Daylight Award 2022 Winners, Building Contest, Dual Prize News, Research Design Images
Daylight Award 2022 Prize
Research Architecture Competition Winners: Information incl jury & laureates
17 May 2022
Daylight Award 2022 Winners
Yvonne Farrell and Shelley McNamara from Grafton Architects, and Anna Wirz-Justice receive The Daylight Award 2022
Copenhagen, 16 May 2022. On the UNESCO International Day of Light, The Daylight Award announces the 2022 Laureates: Yvonne Farrell and Shelley McNamara for their architecture, and Anna Wirz-Justice for her research.

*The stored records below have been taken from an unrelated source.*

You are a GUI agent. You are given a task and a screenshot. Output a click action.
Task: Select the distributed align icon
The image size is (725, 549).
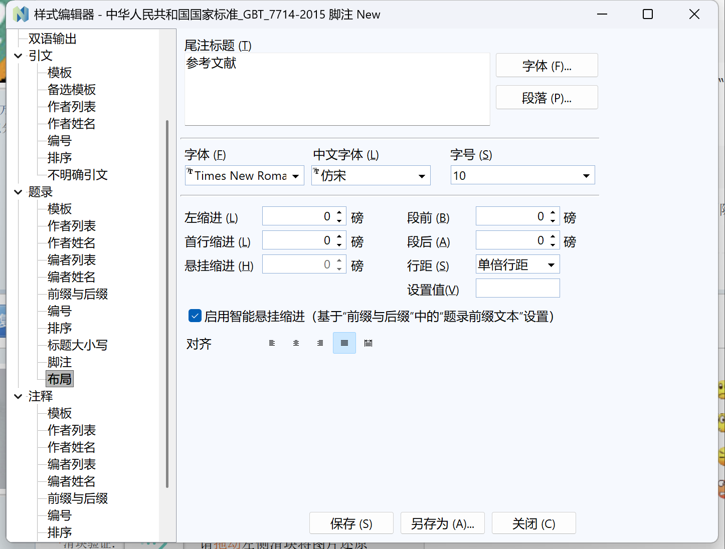368,343
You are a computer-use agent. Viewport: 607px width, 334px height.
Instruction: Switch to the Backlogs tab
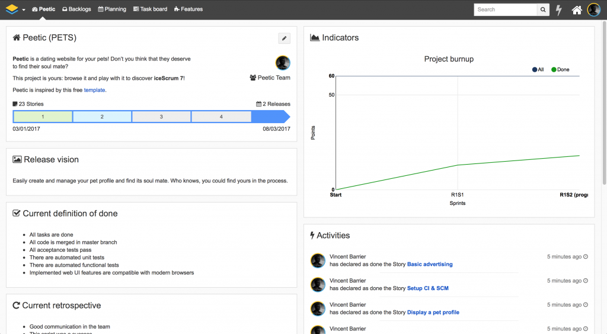pos(76,9)
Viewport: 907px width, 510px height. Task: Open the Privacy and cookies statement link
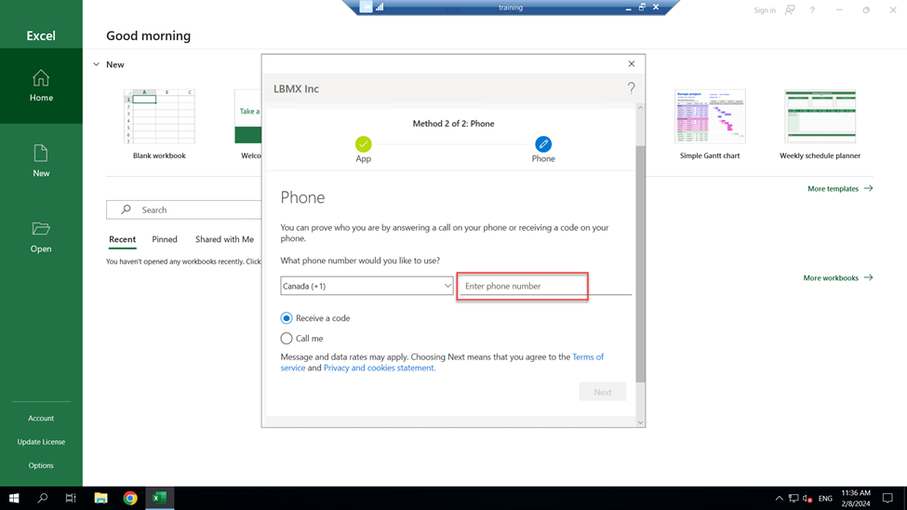click(x=379, y=369)
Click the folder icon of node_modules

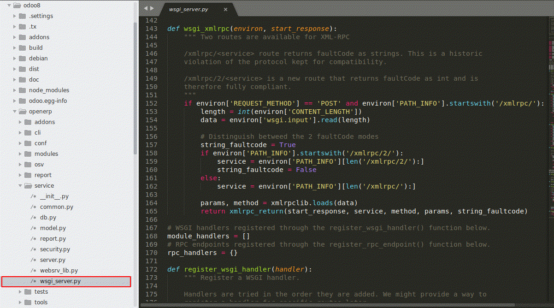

“The laureates exemplify common themes. Not only do they represent international excellence in daylight research and practice, but they also embody a generous and humanistic spirit regarding the celebration of daylight. The contribution of daylight to enhance quality of life – even to celebrate life – is an intrinsic quality of their work. It is remarkable how they have applied this humanistic approach with a depth of knowledge and breadth of intentions that belies their humble and detached vision of theirworks’ importance” – states the jury.
The Daylight Award for Architecture: Yvonne Farrell and Shelley McNamara, Grafton Architects
Grafton Architects have mastered the use of daylight throughout their wide and exceptionally varied design production. They use natural light to differentiate and articulate spaces of different importance, functional purpose and experiential atmosphere. Daylight is employed in their design process as an integrated and irreplaceable quality, along with the spatial arrangement, structural frame and technical systems.
Their skill to direct daylight both vertically and horizontally into often thick and layered building volumes is remarkable. Natural illumination heightens the working conditions and sensory qualities of the spaces, instead of being merely an element of composition or aestheticization. Daylight emphasizes and celebrates the main spaces in their buildings. Natural light in Grafton Architects’ projects has a relaxed, generous, and calm presence.
“We think it is wonderful that there is an award related to daylight. This award reminds us that light is one of the key materials in architecture. What is amazing about natural light is that is so varying across the world. And it is kind of amazing because you learn each time” – says Shelley McNamara.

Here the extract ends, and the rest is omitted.